LIDAR altimeter conception for HERA spacecraft

Abstract

Purpose – The Asteroid Impact & Deflection Assessment (AIDA) is collaboration between the NASA DART mission and ESA Hera mission. The aim of these missions is to study the asteroid deflection through a kinetic collision. DART spacecraft will collide with Didymos-B, while ground stations monitor the orbit change. Hera spacecraft will study the post-impact scenario. The HERA spacecraft is composed by a main spacecraft and two small CubeSats. HERA will monitor the asteroid through cameras, radar, satellite-to-satellite doppler tracking, LIDAR, seismometry and gravimetry. This paper reports the first iteration on the LIDAR engineering model (HELENA). It is a TOF altimeter that provides time-tagged distances and velocity measurements. The LIDAR will be used for support near asteroid navigation and provides scientific information.

Design/methodology/approach – The HELENA design involves mainly two types of technologies: a microchip laser and low noise sensor. The synergies between these two technologies enable developing a compact instrument for range measurements of up to 14 km. The paper reports on the thermal-mechanical and radiometric simulations of the HELENA telescope.

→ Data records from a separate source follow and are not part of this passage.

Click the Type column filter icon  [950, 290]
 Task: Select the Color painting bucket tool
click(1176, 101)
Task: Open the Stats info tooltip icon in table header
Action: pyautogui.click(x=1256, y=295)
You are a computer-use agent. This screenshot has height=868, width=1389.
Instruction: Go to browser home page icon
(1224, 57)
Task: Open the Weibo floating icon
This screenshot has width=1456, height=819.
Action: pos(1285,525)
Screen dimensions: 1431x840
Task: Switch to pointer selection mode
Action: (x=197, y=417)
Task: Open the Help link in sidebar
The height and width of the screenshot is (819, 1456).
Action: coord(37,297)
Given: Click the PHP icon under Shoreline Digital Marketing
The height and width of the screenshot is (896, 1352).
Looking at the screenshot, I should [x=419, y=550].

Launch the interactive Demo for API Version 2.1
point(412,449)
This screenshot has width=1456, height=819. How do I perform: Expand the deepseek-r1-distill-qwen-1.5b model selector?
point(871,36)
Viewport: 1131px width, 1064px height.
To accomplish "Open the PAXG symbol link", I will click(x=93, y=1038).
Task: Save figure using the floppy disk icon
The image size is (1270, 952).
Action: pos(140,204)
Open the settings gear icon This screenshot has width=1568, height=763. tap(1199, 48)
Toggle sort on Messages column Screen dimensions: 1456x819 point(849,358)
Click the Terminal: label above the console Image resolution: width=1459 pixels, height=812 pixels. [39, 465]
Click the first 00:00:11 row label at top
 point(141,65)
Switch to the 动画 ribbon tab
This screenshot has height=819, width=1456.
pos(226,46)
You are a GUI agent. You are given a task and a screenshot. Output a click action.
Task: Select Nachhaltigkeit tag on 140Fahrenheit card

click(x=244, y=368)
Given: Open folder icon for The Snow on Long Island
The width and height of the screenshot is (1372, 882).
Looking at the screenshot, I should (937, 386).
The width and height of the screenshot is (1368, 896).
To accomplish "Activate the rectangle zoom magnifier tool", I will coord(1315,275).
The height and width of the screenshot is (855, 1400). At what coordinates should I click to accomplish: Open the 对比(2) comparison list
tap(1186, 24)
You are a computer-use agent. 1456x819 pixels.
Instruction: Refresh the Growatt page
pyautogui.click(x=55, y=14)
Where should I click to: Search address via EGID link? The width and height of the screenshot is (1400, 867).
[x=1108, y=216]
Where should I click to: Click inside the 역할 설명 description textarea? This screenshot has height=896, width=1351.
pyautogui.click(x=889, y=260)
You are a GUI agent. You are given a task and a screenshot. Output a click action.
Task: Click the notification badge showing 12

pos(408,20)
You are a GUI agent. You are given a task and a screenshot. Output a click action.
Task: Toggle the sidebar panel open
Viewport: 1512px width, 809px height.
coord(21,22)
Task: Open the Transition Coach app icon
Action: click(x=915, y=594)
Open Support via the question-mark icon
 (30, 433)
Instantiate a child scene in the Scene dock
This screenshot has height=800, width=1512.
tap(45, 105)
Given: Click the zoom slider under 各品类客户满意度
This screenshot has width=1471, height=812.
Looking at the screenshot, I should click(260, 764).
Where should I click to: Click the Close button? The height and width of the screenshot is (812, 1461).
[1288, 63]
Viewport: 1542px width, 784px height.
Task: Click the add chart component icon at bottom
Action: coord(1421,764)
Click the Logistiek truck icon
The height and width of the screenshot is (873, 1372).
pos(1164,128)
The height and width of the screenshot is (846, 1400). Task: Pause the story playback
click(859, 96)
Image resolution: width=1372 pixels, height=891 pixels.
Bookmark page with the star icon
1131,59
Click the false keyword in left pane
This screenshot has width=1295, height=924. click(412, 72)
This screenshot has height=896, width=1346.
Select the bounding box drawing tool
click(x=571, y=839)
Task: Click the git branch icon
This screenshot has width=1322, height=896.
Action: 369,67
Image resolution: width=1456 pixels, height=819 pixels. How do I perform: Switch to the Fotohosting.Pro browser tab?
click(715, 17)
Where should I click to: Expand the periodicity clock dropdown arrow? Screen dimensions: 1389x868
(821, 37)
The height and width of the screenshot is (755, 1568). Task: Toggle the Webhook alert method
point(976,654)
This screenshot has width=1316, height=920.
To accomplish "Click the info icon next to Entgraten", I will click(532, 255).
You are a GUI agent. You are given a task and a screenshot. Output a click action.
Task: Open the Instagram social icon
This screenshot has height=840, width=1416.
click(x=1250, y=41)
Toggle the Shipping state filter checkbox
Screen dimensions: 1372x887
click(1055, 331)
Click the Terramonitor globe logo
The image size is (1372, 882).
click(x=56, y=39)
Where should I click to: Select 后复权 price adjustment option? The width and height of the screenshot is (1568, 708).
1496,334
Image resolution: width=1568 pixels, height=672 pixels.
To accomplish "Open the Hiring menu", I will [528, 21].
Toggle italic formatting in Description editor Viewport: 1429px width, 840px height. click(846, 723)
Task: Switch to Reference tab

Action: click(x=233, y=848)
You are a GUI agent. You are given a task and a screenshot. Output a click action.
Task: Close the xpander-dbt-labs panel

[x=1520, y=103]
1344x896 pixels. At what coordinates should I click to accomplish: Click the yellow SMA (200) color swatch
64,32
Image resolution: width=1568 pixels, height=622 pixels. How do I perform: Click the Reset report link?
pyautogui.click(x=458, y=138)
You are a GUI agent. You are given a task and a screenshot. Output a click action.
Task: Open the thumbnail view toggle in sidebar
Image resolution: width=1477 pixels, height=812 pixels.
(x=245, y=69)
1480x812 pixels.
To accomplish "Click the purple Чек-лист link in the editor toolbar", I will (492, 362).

The design is subjected to vibrational, static and thermal simulations, and the obtained results show that the LIDAR telescope is compliant with the random vibration levels, the static load and the operating temperatures.

Findings (mandatory) – During the LIDAR operative life the structure is typically subjected to a diverse range of environmental conditions including vibrations, accelerations, shocks, temperature variations. Static and vibration simulations are an important tool for instrument design optimization, including the overall mass optimization. Regarding the thermal-mechanical analysis, these simulations allow to evaluate the instrument deformation for its temperature operational range. The LIDAR telescope mirrors surface deformation across operational temperature range have ben studied in particular. Two materials, aluminum and titanium, have been evaluated for the most sensitive telescope parts. Simulation results showed that titanium is the preferred material for these critical parts. These results are a first validation of Hera LIDAR telescope, and the design will be subject to further analysis with more advanced tools.

Research limitations/implications – The design approach is intended for a first iteration of the LIDAR telescope design validation. Adought future analysis using more advanced tools (e.g. ANSYS and ESATAN) can introduce some modifications, it is expected that the main features are already present in this study.

Originality/value – Low mass compact spacecraft missions to asteroids, including small landing spacecraft, are a major trend in the present mission planning for several space agencies. This approach tends to drive instrument design, pushing for miniaturization and flexibility while maintaining the performance. In particular, new compact rangefinder technologies are therefore needed for future asteroid missions. In this paper we present a very light and stiff LIDAR telescope design.